## Materials provided
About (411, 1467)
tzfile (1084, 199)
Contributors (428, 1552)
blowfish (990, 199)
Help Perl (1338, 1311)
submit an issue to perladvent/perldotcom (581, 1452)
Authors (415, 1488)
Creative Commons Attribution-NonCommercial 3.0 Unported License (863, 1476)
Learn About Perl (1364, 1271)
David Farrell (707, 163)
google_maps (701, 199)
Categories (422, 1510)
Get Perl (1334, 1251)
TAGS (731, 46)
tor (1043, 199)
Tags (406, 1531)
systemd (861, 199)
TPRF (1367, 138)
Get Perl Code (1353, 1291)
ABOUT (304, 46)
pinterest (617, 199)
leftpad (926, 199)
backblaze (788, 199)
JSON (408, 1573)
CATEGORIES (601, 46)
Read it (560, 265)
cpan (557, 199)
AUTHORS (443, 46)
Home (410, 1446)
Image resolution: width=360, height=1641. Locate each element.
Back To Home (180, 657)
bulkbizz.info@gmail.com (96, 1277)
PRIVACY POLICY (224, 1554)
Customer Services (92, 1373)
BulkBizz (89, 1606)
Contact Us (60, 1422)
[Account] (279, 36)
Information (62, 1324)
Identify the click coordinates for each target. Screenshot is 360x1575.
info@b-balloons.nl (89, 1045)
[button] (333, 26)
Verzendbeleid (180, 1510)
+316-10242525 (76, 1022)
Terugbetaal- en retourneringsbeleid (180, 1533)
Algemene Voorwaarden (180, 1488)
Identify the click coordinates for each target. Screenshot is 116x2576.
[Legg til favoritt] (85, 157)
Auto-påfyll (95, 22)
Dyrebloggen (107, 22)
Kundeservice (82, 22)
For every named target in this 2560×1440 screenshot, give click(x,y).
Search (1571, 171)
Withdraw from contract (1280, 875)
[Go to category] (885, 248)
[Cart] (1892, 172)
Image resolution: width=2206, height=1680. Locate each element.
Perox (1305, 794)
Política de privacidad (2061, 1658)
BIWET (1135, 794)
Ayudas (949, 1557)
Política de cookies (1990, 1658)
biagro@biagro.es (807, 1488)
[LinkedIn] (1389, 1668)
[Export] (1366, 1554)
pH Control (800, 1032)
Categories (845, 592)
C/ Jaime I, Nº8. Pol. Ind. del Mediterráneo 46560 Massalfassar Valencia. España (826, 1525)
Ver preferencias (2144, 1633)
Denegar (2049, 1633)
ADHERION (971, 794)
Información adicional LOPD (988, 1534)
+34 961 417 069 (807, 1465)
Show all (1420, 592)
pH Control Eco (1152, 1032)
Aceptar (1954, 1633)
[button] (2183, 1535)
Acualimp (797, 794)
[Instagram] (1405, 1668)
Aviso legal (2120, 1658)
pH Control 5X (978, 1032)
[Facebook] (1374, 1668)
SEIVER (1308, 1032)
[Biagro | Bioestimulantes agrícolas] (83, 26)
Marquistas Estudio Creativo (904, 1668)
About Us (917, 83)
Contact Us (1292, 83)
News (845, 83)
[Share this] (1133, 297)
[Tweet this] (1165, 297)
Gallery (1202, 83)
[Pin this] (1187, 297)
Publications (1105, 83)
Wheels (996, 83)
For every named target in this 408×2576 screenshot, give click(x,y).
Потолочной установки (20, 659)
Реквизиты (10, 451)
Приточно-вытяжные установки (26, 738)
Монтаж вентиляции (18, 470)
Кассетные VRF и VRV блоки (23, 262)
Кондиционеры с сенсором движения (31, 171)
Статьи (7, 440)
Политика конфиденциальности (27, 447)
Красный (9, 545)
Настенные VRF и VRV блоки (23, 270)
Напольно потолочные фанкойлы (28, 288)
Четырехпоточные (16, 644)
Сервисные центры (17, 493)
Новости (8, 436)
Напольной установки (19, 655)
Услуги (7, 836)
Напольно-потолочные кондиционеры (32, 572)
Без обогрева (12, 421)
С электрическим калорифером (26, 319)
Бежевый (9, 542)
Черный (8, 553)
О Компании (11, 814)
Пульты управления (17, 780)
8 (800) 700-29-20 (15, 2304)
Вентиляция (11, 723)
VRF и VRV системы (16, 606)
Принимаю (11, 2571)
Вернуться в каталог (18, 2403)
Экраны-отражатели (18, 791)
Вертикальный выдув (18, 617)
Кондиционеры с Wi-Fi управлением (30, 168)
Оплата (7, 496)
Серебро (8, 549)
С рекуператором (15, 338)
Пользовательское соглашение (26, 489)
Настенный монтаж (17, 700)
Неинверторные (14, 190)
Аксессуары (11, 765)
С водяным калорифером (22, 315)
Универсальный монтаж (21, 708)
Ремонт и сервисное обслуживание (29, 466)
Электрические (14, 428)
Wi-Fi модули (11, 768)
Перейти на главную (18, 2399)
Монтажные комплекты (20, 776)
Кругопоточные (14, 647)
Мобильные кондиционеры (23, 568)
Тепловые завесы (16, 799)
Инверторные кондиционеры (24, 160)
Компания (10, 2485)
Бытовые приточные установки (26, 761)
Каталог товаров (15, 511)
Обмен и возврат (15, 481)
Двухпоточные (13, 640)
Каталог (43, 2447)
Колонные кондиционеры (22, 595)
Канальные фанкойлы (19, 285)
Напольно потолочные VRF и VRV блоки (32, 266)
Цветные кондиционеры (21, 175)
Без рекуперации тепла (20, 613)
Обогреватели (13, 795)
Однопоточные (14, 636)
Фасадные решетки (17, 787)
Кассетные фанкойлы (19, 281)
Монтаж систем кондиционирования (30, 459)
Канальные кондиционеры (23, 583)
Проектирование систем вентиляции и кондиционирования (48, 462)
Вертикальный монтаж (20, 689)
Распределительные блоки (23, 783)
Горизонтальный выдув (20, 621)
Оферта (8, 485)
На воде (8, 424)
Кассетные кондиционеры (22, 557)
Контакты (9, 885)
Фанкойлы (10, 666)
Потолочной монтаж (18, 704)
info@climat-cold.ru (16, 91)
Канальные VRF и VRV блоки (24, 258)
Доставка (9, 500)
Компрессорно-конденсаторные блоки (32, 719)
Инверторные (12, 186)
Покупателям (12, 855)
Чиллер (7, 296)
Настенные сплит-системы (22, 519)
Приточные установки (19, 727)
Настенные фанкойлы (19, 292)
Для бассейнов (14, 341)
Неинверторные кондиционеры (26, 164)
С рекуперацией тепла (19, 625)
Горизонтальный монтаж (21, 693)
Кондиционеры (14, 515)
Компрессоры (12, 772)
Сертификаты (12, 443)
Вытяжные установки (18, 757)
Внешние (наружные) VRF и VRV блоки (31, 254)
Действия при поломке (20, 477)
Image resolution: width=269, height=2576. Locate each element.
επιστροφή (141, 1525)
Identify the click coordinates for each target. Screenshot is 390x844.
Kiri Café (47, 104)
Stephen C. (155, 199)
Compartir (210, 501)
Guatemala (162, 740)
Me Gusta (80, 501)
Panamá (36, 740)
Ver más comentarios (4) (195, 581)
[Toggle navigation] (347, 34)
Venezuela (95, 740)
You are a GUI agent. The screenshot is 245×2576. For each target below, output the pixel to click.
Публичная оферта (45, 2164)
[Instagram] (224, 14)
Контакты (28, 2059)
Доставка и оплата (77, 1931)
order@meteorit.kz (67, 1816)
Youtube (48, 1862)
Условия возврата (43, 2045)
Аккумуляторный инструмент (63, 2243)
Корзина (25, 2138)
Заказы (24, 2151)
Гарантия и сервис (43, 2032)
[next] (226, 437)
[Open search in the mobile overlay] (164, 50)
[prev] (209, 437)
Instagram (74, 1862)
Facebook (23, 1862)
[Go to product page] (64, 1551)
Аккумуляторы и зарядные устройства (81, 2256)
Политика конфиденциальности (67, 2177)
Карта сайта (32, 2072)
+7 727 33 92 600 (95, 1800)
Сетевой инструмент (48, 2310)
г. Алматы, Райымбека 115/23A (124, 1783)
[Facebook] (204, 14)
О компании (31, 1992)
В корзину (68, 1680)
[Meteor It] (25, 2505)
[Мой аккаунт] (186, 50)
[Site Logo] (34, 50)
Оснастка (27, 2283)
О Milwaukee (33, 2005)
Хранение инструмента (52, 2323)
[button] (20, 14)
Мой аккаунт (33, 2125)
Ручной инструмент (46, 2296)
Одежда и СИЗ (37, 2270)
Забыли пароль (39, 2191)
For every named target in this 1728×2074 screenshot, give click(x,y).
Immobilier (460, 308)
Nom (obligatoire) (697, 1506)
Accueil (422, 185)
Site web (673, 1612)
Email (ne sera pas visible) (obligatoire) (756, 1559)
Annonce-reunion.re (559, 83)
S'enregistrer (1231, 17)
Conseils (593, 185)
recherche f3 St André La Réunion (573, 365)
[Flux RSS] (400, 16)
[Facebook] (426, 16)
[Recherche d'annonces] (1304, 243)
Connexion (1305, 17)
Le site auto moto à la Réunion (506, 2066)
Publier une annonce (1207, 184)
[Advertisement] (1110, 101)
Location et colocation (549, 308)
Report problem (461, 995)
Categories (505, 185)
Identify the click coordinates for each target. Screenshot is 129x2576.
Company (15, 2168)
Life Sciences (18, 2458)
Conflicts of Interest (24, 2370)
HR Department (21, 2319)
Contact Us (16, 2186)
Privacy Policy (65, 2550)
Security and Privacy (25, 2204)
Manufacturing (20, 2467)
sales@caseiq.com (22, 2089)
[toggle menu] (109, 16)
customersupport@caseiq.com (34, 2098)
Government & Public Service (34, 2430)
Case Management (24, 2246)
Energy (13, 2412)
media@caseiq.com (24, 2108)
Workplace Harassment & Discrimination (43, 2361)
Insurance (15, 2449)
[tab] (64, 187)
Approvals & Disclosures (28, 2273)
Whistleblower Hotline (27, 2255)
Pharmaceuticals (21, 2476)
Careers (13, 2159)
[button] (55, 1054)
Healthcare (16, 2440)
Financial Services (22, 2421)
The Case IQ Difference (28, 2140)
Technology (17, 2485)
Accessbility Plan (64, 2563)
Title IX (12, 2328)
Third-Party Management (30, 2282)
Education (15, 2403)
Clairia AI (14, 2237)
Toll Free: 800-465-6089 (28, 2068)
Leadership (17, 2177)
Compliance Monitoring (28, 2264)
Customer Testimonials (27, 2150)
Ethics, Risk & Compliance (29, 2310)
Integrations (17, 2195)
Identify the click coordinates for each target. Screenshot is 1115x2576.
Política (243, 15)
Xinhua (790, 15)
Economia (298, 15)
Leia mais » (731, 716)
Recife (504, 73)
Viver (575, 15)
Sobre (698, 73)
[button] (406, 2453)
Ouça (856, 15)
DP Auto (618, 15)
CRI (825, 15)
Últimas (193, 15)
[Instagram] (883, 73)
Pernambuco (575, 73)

## Task details
Only those lines of the entries above that run from the line containing "Get Perl Code (1353, 1291)" to the line containing "Withdraw from contract (1280, 875)", both included, should be transcribed exactly.

## Answer to this exercise
Get Perl Code (1353, 1291)
ABOUT (304, 46)
pinterest (617, 199)
leftpad (926, 199)
backblaze (788, 199)
JSON (408, 1573)
CATEGORIES (601, 46)
Read it (560, 265)
cpan (557, 199)
AUTHORS (443, 46)
Home (410, 1446)
Image resolution: width=360, height=1641. Locate each element.
Back To Home (180, 657)
bulkbizz.info@gmail.com (96, 1277)
PRIVACY POLICY (224, 1554)
Customer Services (92, 1373)
BulkBizz (89, 1606)
Contact Us (60, 1422)
[Account] (279, 36)
Information (62, 1324)
Identify the click coordinates for each target. Screenshot is 360x1575.
info@b-balloons.nl (89, 1045)
[button] (333, 26)
Verzendbeleid (180, 1510)
+316-10242525 (76, 1022)
Terugbetaal- en retourneringsbeleid (180, 1533)
Algemene Voorwaarden (180, 1488)
Identify the click coordinates for each target. Screenshot is 116x2576.
[Legg til favoritt] (85, 157)
Auto-påfyll (95, 22)
Dyrebloggen (107, 22)
Kundeservice (82, 22)
For every named target in this 2560×1440 screenshot, give click(x,y).
Search (1571, 171)
Withdraw from contract (1280, 875)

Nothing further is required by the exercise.